Example: Assume you have three credit cards with balances of Rs.1,000/-, Rs.3,000/-, and Rs.5,000/-. You make minimum payments on the two more significant balances and put all your extra money towards the smallest. Once the smallest balance is paid off, you move on to the next smallest balance, and so on.
Avalanche Method
This strategy involves prioritizing debts based on their interest rates. You make minimum payments on all debts but put any extra money towards the debt with the highest interest rate. When you have paid off that loan, you move on to the debt that has the highest interest rate and continue the process. This method can save you money in the long run by minimizing the interest you pay.
Example: Let’s say you have three debts – a personal loan with an interest rate of 10%, a credit card with an interest rate of 18%, and a car loan with an interest rate of 5%. You make minimum payments on all debts but put all your extra money towards the credit card debt, as it has the highest interest rate.
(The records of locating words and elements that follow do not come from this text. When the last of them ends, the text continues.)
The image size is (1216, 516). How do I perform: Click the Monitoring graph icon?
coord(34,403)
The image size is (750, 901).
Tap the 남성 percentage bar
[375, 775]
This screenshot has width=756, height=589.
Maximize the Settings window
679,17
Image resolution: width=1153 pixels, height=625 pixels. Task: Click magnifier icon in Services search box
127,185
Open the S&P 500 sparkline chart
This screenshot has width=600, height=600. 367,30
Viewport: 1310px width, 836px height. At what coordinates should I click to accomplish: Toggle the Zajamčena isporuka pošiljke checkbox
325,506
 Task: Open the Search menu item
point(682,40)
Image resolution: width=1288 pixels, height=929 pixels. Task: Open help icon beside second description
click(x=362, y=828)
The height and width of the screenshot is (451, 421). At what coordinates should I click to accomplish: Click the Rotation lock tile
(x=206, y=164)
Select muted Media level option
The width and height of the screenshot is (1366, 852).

Once the credit card debt is paid off, you move on to the personal and car loans.
Balance Transfer
This strategy involves transferring high-interest debt to a lower-interest account, such as a credit card with a 0% introductory rate. This can save you money on interest payments and help you pay off debt faster. However, be aware of balance transfer fees and ensure you can pay off the balance before the introductory rate expires.
Example: Suppose you have a credit card with a Rs.5,000/- balance and a 20% interest rate. You apply for a new credit card with a 0% introductory rate on balance transfers for 12 months and transfer the Rs.5,000 balance to the new card. You pay off the balance within 12 months to avoid interest charges.
Debt Consolidation
This strategy involves taking out a new loan to pay off multiple debts and consolidating them into one monthly payment. This can help you simplify your finances while also lowering your interest rate, but be sure to compare the costs of the new loan with your existing debt.
Example: Assume you have three credit cards with balances of Rs.5,000/-, Rs.3,000/-, and Rs.2,000/- and interest rates of 18%, 20%, and 22%, respectively. You take out a personal loan with an interest rate of 12% to pay off all three credit cards. You now have one monthly payment of Rs.10,000/- at a lower interest rate.
One can conclude that having a personal loan repayment strategy is crucial to paying off your loan on time and avoiding unnecessary fees and interest charges.